What you will do >> Find each line below that includes "agent", then copy it.

[Stored records]
━━━━━━━━━━

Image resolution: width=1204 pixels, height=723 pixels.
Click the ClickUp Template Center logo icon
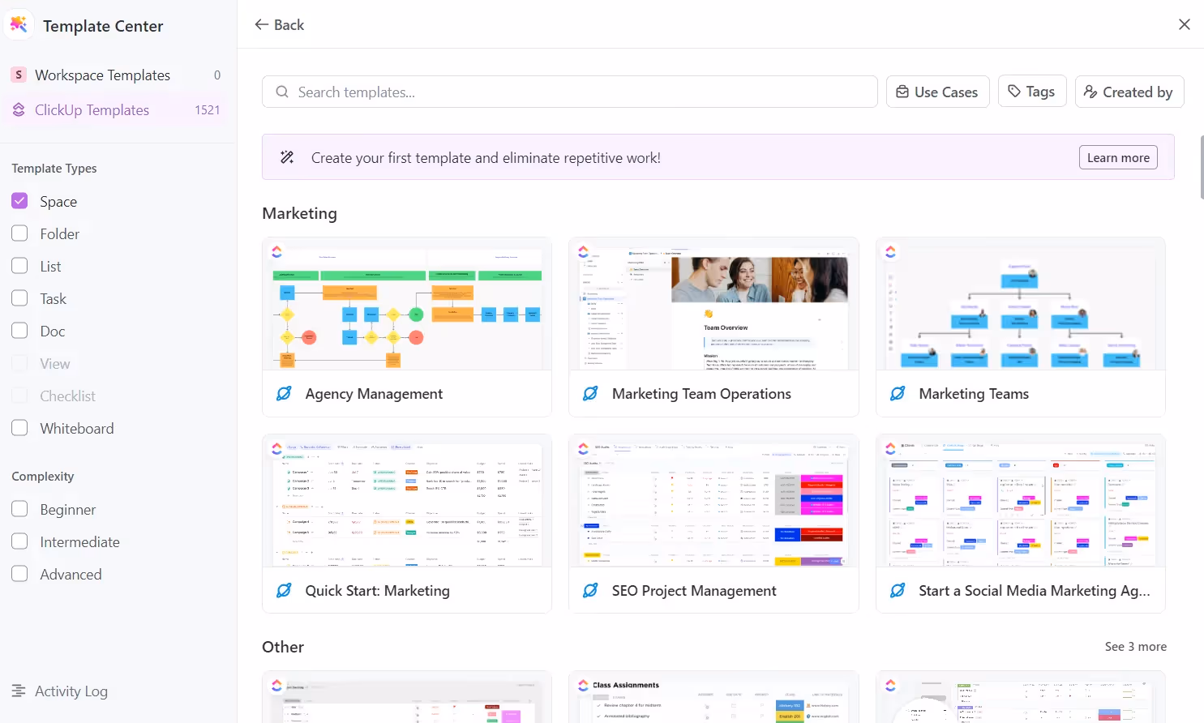19,24
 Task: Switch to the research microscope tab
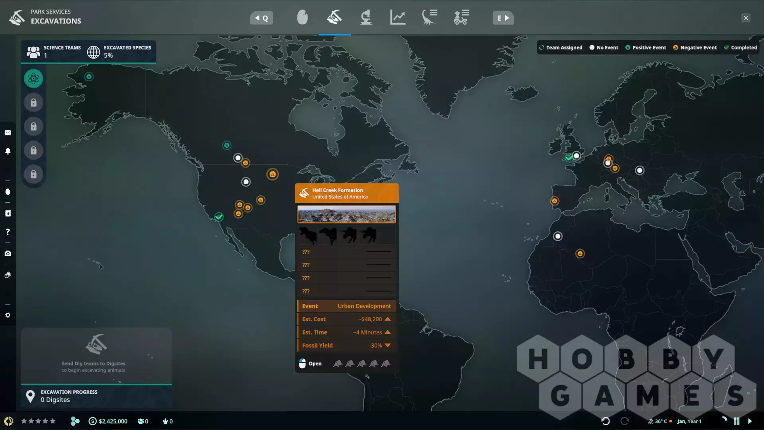coord(366,18)
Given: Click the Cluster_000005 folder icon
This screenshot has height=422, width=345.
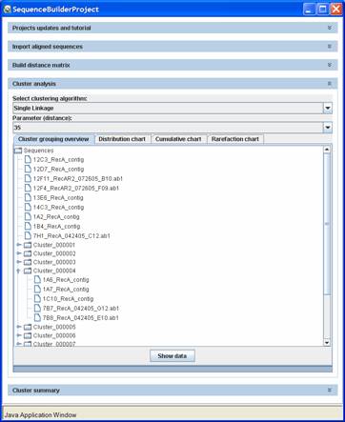Looking at the screenshot, I should tap(28, 327).
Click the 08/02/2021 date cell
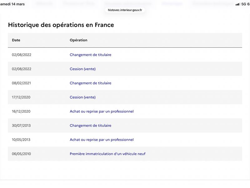The height and width of the screenshot is (188, 250). (x=22, y=83)
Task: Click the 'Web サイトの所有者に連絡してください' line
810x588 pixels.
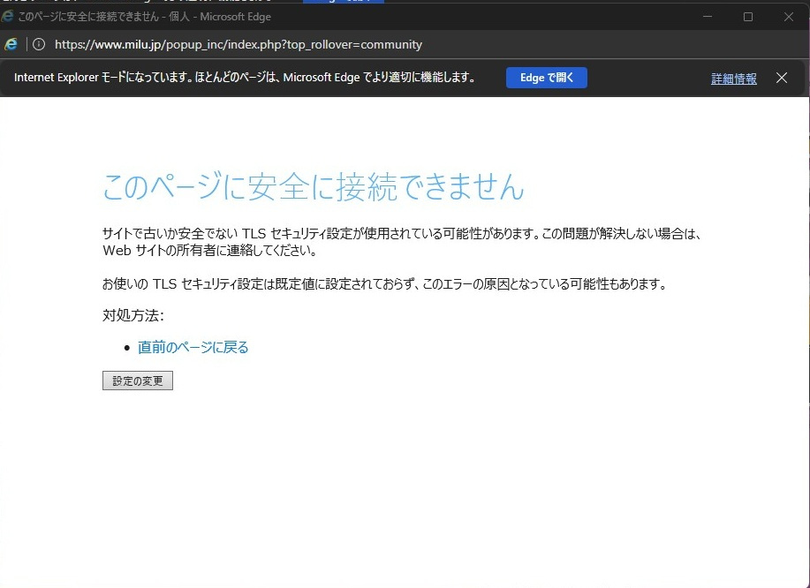Action: pyautogui.click(x=209, y=250)
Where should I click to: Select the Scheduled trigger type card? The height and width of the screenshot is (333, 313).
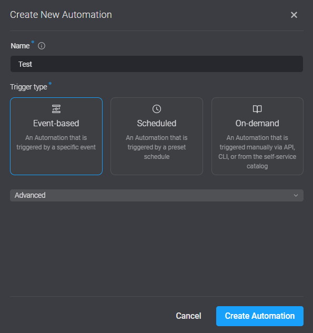click(157, 136)
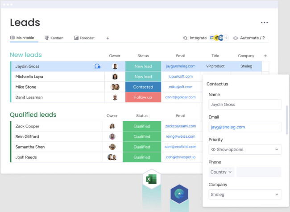Click the Integrate plug icon

point(185,38)
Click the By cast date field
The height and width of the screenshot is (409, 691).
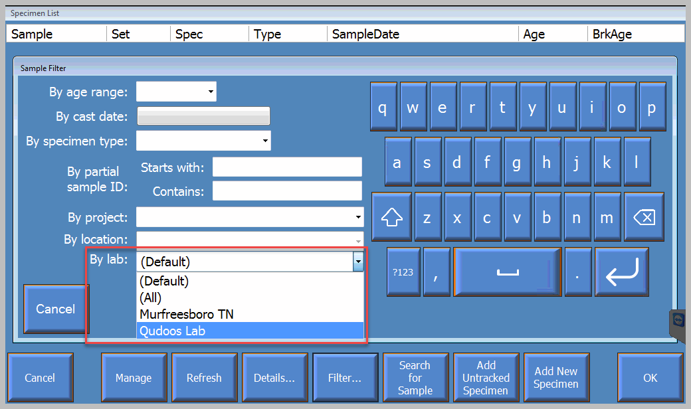point(203,116)
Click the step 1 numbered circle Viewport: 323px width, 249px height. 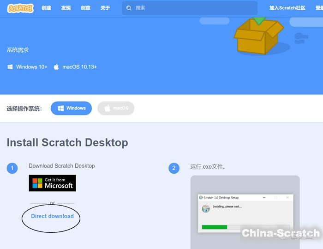click(x=12, y=168)
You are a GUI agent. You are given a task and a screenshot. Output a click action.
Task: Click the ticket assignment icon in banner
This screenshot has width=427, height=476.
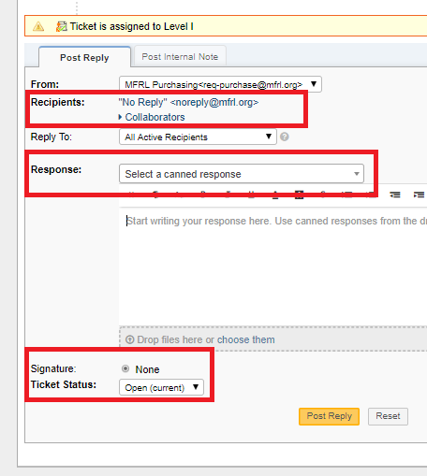61,26
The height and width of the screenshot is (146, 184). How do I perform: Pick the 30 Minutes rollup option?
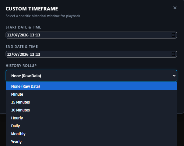pos(91,110)
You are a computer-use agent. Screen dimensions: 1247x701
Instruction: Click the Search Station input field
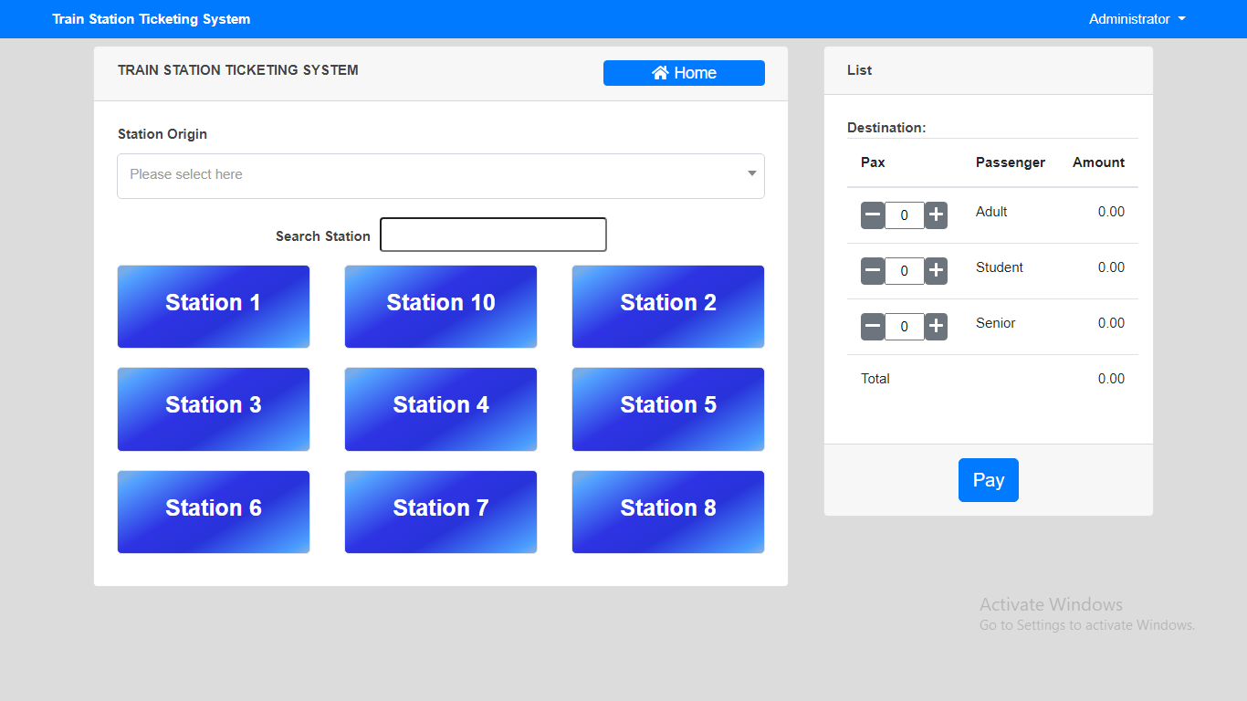493,235
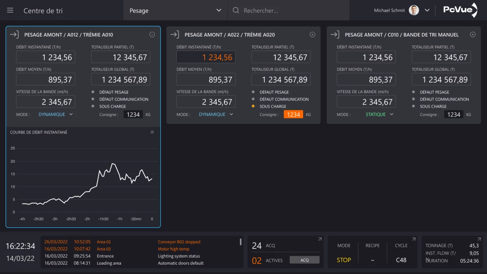Click the orange Consigne 1234 value field

tap(293, 114)
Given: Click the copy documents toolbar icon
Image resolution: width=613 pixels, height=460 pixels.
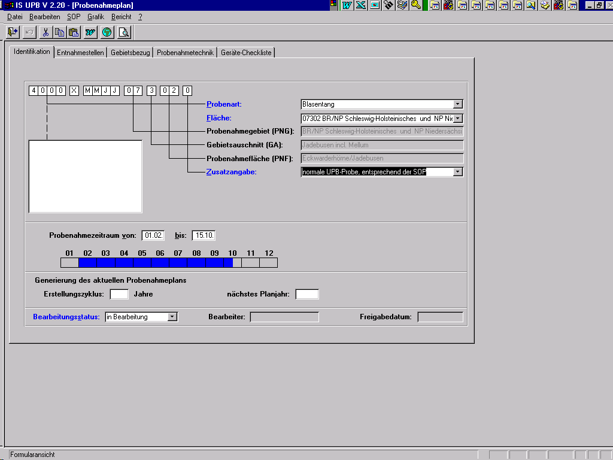Looking at the screenshot, I should point(59,32).
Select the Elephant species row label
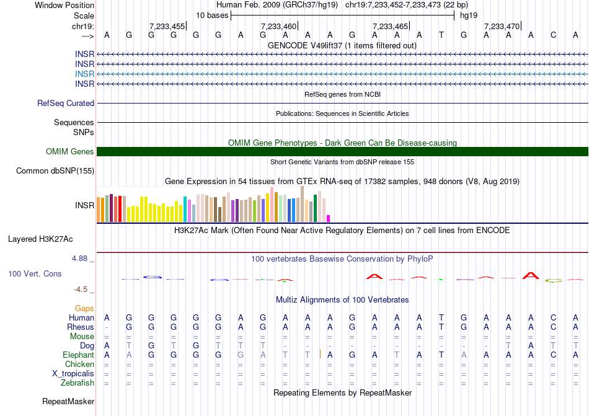 tap(78, 355)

━━━━━━━━━━

Result of this exercise >>
You are a GUI agent. You are given a task and a screenshot. Output a click action.
You are a computer-use agent. Screen dimensions: 1247x701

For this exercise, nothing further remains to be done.